### Your task
The answer must consist of each line of the records below that contains the string "computer".
=-=-=-=-=
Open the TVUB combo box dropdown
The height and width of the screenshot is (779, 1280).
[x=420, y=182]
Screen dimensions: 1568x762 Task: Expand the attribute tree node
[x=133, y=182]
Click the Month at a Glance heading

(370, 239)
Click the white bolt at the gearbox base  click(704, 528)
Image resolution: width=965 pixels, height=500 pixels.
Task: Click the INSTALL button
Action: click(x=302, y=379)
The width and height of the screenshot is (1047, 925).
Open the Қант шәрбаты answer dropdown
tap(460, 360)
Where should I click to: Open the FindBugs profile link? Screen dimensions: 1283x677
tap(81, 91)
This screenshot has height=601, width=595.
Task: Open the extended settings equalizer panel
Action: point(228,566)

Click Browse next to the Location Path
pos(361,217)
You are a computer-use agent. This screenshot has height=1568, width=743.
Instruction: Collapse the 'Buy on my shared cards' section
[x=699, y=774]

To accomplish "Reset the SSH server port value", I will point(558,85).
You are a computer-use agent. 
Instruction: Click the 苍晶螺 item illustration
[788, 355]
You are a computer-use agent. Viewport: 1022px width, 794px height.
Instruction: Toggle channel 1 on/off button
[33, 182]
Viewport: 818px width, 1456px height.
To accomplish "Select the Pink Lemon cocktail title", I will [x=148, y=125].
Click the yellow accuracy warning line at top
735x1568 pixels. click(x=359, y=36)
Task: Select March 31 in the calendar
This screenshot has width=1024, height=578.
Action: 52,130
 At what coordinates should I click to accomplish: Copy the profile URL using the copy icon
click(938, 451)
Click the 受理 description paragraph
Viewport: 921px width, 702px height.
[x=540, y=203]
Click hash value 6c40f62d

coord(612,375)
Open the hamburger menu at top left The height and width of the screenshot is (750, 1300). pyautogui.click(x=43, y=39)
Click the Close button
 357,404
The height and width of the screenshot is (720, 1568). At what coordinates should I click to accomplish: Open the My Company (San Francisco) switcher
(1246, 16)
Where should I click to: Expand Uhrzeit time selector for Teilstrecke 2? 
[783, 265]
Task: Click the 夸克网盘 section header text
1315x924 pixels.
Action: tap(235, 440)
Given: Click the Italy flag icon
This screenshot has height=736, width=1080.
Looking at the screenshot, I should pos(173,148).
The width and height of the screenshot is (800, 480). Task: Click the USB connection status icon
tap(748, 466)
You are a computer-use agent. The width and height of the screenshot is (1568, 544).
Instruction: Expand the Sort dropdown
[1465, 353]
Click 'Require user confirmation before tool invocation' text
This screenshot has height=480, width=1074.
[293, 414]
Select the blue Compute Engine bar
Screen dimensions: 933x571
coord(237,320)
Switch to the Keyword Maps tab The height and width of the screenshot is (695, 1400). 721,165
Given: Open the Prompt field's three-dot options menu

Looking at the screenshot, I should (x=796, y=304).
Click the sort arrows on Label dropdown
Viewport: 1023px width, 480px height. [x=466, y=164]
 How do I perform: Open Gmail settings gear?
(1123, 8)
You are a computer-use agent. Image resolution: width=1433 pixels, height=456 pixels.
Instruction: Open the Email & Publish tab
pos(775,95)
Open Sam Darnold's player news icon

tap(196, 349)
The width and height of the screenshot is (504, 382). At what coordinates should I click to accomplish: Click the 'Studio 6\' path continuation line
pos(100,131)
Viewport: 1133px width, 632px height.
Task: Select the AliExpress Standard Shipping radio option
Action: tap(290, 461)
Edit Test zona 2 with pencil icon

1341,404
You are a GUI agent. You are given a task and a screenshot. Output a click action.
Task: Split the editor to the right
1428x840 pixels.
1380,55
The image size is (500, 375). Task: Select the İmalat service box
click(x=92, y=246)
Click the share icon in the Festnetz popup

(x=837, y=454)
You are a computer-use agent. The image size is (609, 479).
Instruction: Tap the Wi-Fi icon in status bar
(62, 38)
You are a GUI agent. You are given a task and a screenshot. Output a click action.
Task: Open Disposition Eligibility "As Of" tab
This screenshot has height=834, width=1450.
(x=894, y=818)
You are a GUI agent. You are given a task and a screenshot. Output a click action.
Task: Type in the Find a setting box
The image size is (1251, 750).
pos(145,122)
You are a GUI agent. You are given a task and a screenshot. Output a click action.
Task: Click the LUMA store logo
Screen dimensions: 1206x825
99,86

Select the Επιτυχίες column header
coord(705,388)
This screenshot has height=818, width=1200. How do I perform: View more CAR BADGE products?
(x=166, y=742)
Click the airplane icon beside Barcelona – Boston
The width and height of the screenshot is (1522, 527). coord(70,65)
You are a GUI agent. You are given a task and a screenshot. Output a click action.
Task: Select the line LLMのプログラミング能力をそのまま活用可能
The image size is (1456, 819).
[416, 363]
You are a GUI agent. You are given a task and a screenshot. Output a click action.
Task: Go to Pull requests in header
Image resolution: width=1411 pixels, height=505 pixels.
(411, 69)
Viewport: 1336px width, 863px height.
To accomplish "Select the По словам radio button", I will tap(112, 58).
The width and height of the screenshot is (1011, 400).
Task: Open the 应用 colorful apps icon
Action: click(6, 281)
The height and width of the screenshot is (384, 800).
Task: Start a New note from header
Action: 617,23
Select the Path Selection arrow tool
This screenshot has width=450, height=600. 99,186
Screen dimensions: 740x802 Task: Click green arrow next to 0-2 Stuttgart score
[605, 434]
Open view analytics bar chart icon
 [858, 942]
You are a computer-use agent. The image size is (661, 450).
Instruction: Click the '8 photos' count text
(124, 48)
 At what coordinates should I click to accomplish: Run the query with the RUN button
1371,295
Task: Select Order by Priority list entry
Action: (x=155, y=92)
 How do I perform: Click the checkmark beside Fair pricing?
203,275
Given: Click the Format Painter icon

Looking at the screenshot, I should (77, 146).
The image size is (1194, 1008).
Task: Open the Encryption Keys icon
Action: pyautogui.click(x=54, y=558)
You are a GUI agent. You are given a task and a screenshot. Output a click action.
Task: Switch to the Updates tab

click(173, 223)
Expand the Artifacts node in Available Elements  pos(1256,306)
=-=-=-=-=
### Answer below
You are a computer-use agent. This screenshot has height=1568, width=743.
You are a computer-use agent. 
You are a computer-use agent. Viewport: 1022px width, 794px height.
You are a computer-use agent. The width and height of the screenshot is (1568, 544).
You are a computer-use agent. Image resolution: width=1433 pixels, height=456 pixels.
You are a computer-use agent. The image size is (609, 479).
You are a computer-use agent. The image size is (661, 450).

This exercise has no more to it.